The reason the absolute horizon starts expanding *before* time T, once again, is that the absolute horizon takes into account the future paths of light rays, whereas the apparent horizon does not. For example, suppose there is a lamp emitting light outward at some circumference between C1 and C2. Up until time T, outgoing light rays emitted by that lamp will move outward; the apparent horizon is still at C1. But at some time *before* T, a light ray emitted outward from that lamp will reach C2 at precisely T (because the ray has to travel some distance outward to reach C2, which takes some time). And an outgoing light ray reaching C2 at precisely T can't go outward any further, because at that point the apparent horizon is at C2 and outgoing light there is bent enough that it can't go outward any more. So at the event when the lamp emits an outgoing light ray that reaches C2 at precisely T, the absolute horizon must be expanding outward and just passing the lamp. (In fact, the outgoing light ray emitted by the lamp at that time lies on the absolute horizon.)

No. I may have mis-stated this a little, or at least not described it very well. The reason I said gravity gradually gets stronger is that I was thinking of a more realistic scenario where the collapsing matter of the star is distributed throughout the space inside its surface; that is, when the absolute horizon forms at r = 0, it is not in empty space, but inside the star's substance. That means that as the absolute horizon expands outward, the substance of the star that it is moving through is getting denser, so gravity is getting stronger.

Let's idealize this situation too, to make things simpler. Let's say that the collapsing matter is not a "star" exactly, but a very thin spherical shell, so that all of the matter reaches its critical circumference, C1, at the same time, call it T1. Inside the shell is empty space, meaning that before time T1, at any circumference at or below C1, there is vacuum.

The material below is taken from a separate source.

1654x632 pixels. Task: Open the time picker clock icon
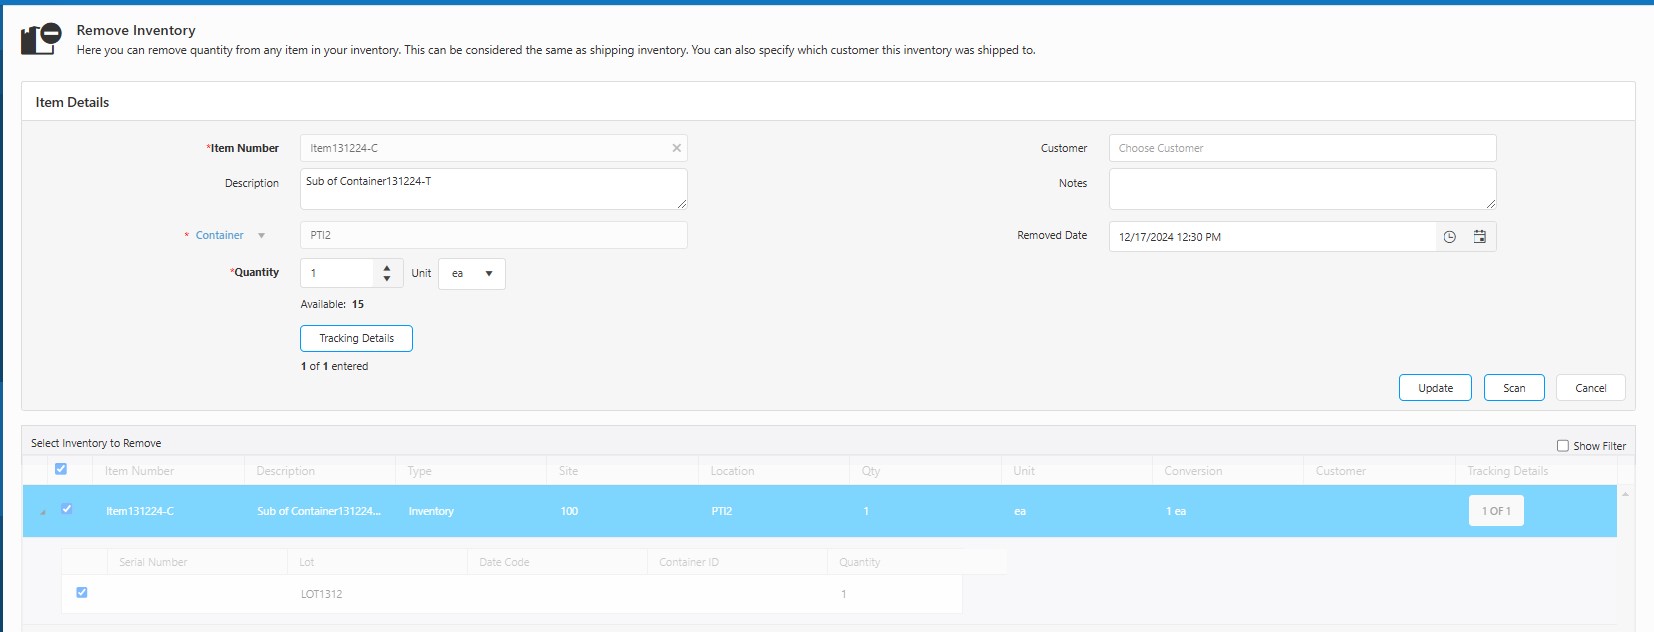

In this case, the absolute horizon forms at r = 0 at some time before T1 and expands outward at the speed of light. Since it's expanding through empty, flat spacetime (vacuum spacetime inside a spherical shell of matter is flat), its expansion looks just like an ordinary light-cone in Minkowski spacetime; it sees *no* gravity. Only when it reaches C1, at the same instant that the collapsing spherical shell of matter does, does it see gravity; at that time, it takes a sharp "turn", so to speak, as the apparent horizon forms at C1 and outgoing light rays there no longer move outward.

In principle the effects of an apparent horizon are certainly observable; just shine a light ray outward and see if it actually moves outward. The problem is communicating a positive result ("outgoing light rays aren't moving outward--apparent horizon present!") to the rest of the universe. "From the outside", so to speak, we can obtain indirect evidence that apparent horizons exist, by looking for mass-energy that "disappears" from observation (no light from it gets back to us) into a region where there is clearly strong gravity. That's basically what astronomers are talking about when they talk about observational evidence for black holes.

The absolute horizon isn't really an "observable thing", because, as I've noted, its location depends on the entire future of the spacetime. In the real universe, we don't know the entire future of the spacetime, so we can't know the exact locations of any absolute horizons. We can only approximately calculate their locations by making assumptions about what the future might look like (e.g., that no further mass-energy will fall into a black hole) that are never precisely accurate.